Set problem:
Can you write out the records below word for word, starting with the line that contains "Task: Click the '1 Traveller' link text" and going on through the line that contains "Action: 131,21", copying only those lines?

Data for this exercise:
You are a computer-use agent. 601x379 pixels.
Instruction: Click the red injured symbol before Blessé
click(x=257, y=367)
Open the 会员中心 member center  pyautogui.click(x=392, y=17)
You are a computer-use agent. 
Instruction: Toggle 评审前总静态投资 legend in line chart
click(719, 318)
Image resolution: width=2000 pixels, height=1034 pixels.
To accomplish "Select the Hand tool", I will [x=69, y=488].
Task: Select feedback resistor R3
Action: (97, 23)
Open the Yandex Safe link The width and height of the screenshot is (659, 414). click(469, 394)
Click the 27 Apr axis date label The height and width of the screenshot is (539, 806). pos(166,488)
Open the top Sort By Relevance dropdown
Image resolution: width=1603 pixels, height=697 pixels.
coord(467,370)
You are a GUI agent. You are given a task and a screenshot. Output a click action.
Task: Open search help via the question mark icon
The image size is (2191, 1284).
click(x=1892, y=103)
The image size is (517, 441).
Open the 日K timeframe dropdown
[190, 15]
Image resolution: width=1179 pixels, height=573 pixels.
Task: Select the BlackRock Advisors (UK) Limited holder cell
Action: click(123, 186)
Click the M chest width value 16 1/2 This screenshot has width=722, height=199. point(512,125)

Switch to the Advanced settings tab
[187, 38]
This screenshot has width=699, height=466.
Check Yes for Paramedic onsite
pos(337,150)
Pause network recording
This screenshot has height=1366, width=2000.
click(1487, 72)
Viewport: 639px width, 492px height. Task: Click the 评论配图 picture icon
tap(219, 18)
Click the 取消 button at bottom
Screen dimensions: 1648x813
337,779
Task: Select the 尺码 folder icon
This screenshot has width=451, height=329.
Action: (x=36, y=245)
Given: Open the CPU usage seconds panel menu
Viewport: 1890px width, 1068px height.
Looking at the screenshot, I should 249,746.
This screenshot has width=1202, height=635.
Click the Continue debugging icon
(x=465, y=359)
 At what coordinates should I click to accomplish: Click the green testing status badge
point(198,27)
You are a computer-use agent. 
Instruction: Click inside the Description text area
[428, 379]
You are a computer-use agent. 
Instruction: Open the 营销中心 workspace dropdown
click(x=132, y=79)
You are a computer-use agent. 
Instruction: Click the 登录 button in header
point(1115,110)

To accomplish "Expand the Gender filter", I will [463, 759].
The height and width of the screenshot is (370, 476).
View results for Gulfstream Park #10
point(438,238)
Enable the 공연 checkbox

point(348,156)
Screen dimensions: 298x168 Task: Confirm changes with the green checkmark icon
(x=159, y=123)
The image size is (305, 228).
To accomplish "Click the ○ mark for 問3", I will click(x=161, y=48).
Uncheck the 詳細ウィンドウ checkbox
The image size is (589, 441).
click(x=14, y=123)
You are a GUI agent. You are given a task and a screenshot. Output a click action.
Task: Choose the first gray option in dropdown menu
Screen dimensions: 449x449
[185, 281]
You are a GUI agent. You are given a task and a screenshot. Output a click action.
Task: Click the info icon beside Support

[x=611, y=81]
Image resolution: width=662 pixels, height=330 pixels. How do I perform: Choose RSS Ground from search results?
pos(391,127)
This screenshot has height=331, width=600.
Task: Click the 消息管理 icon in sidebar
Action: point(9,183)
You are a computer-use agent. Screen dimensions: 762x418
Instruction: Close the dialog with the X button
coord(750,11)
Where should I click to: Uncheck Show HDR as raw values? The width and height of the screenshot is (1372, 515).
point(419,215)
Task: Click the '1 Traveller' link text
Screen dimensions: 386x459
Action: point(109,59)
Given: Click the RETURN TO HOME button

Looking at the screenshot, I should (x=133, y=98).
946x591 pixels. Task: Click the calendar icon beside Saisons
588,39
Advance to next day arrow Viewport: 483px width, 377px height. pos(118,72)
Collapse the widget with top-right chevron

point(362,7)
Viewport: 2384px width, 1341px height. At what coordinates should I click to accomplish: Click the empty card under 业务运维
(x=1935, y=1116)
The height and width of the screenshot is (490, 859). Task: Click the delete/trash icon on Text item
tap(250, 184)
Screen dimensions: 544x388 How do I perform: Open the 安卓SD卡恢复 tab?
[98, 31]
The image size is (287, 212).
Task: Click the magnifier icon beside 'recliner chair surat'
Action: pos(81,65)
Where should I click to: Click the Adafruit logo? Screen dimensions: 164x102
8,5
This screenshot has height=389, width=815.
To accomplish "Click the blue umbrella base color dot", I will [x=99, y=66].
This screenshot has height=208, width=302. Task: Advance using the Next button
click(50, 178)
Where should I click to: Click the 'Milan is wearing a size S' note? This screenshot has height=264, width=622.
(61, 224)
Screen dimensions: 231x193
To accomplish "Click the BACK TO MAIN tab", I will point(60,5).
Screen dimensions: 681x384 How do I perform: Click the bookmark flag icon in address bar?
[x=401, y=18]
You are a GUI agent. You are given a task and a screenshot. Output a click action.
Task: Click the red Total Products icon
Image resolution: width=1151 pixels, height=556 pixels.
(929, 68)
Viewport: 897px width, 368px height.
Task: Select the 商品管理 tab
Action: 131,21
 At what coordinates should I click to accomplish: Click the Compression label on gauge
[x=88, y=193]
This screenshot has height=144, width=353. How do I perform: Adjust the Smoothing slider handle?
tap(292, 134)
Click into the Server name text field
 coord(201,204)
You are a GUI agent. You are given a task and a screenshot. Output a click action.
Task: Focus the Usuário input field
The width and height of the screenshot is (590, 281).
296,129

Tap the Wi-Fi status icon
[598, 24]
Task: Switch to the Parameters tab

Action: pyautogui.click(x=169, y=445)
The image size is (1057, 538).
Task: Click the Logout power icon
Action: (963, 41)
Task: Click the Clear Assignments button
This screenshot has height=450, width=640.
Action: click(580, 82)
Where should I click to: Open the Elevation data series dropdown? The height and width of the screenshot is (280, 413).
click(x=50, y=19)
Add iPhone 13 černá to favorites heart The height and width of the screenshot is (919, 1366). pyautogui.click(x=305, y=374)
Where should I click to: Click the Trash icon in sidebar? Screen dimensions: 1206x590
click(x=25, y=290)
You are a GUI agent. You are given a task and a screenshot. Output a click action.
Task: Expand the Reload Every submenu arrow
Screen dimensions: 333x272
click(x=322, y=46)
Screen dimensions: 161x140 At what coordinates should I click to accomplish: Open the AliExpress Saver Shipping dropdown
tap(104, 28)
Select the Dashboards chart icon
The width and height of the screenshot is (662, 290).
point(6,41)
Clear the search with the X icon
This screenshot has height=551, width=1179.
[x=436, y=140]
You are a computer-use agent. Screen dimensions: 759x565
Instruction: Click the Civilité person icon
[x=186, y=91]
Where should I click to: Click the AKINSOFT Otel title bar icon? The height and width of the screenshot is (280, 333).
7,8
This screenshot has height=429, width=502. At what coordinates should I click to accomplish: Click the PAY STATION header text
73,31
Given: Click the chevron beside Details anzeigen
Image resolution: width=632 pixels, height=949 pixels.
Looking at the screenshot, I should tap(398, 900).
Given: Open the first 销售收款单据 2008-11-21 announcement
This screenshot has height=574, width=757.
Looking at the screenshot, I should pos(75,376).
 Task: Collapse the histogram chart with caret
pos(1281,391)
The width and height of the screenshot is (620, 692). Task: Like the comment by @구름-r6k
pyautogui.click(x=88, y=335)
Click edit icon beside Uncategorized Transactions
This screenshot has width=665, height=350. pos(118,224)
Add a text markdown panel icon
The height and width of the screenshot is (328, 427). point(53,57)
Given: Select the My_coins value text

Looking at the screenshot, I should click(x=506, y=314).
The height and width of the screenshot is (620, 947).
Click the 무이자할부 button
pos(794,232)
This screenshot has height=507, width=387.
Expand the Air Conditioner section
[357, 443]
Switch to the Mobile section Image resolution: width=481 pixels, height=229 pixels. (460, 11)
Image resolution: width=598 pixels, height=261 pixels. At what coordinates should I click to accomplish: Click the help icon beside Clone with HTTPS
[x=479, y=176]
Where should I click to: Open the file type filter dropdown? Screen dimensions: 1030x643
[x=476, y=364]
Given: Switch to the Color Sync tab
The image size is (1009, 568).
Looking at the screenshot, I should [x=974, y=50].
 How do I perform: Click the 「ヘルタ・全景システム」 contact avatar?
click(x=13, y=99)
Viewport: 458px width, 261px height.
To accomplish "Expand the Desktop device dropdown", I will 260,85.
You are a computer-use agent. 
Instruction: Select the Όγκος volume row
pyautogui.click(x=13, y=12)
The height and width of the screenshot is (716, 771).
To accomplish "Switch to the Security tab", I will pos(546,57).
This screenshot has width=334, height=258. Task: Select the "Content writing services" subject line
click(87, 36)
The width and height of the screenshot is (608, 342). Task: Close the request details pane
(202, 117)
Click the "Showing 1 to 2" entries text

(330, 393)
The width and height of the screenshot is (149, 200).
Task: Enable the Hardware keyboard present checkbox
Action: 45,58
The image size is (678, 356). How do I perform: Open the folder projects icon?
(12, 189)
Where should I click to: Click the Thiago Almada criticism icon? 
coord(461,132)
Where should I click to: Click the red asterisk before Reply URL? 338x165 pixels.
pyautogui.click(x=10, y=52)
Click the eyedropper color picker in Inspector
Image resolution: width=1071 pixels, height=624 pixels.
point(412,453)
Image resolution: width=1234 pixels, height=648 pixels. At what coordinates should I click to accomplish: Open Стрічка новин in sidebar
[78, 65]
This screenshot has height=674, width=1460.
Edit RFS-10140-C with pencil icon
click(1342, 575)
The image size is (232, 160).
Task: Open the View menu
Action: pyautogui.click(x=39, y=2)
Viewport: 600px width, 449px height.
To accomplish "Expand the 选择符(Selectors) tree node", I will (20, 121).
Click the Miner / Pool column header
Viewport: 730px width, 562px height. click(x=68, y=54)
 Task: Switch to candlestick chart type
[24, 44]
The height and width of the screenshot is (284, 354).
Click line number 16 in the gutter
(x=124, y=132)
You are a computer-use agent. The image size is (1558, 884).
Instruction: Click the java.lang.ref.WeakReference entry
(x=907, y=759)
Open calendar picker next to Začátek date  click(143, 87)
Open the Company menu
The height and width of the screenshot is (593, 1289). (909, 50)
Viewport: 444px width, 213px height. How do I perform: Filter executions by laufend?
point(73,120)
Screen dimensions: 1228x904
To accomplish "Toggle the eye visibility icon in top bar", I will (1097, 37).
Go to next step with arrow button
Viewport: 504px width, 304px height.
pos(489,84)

Correct result:
Task: Click the '1 Traveller' link text
Screen dimensions: 386x459
Action: point(109,59)
Given: Click the RETURN TO HOME button

Looking at the screenshot, I should (x=133, y=98).
946x591 pixels. Task: Click the calendar icon beside Saisons
588,39
Advance to next day arrow Viewport: 483px width, 377px height. pos(118,72)
Collapse the widget with top-right chevron

point(362,7)
Viewport: 2384px width, 1341px height. At what coordinates should I click to accomplish: Click the empty card under 业务运维
(x=1935, y=1116)
The height and width of the screenshot is (490, 859). Task: Click the delete/trash icon on Text item
tap(250, 184)
Screen dimensions: 544x388 How do I perform: Open the 安卓SD卡恢复 tab?
[98, 31]
The image size is (287, 212).
Task: Click the magnifier icon beside 'recliner chair surat'
Action: pos(81,65)
Where should I click to: Click the Adafruit logo? Screen dimensions: 164x102
8,5
This screenshot has height=389, width=815.
To accomplish "Click the blue umbrella base color dot", I will [x=99, y=66].
This screenshot has height=208, width=302. Task: Advance using the Next button
click(50, 178)
Where should I click to: Click the 'Milan is wearing a size S' note? This screenshot has height=264, width=622.
(61, 224)
Screen dimensions: 231x193
To accomplish "Click the BACK TO MAIN tab", I will point(60,5).
Screen dimensions: 681x384 How do I perform: Click the bookmark flag icon in address bar?
[x=401, y=18]
You are a GUI agent. You are given a task and a screenshot. Output a click action.
Task: Click the red Total Products icon
Image resolution: width=1151 pixels, height=556 pixels.
(929, 68)
Viewport: 897px width, 368px height.
Task: Select the 商品管理 tab
Action: 131,21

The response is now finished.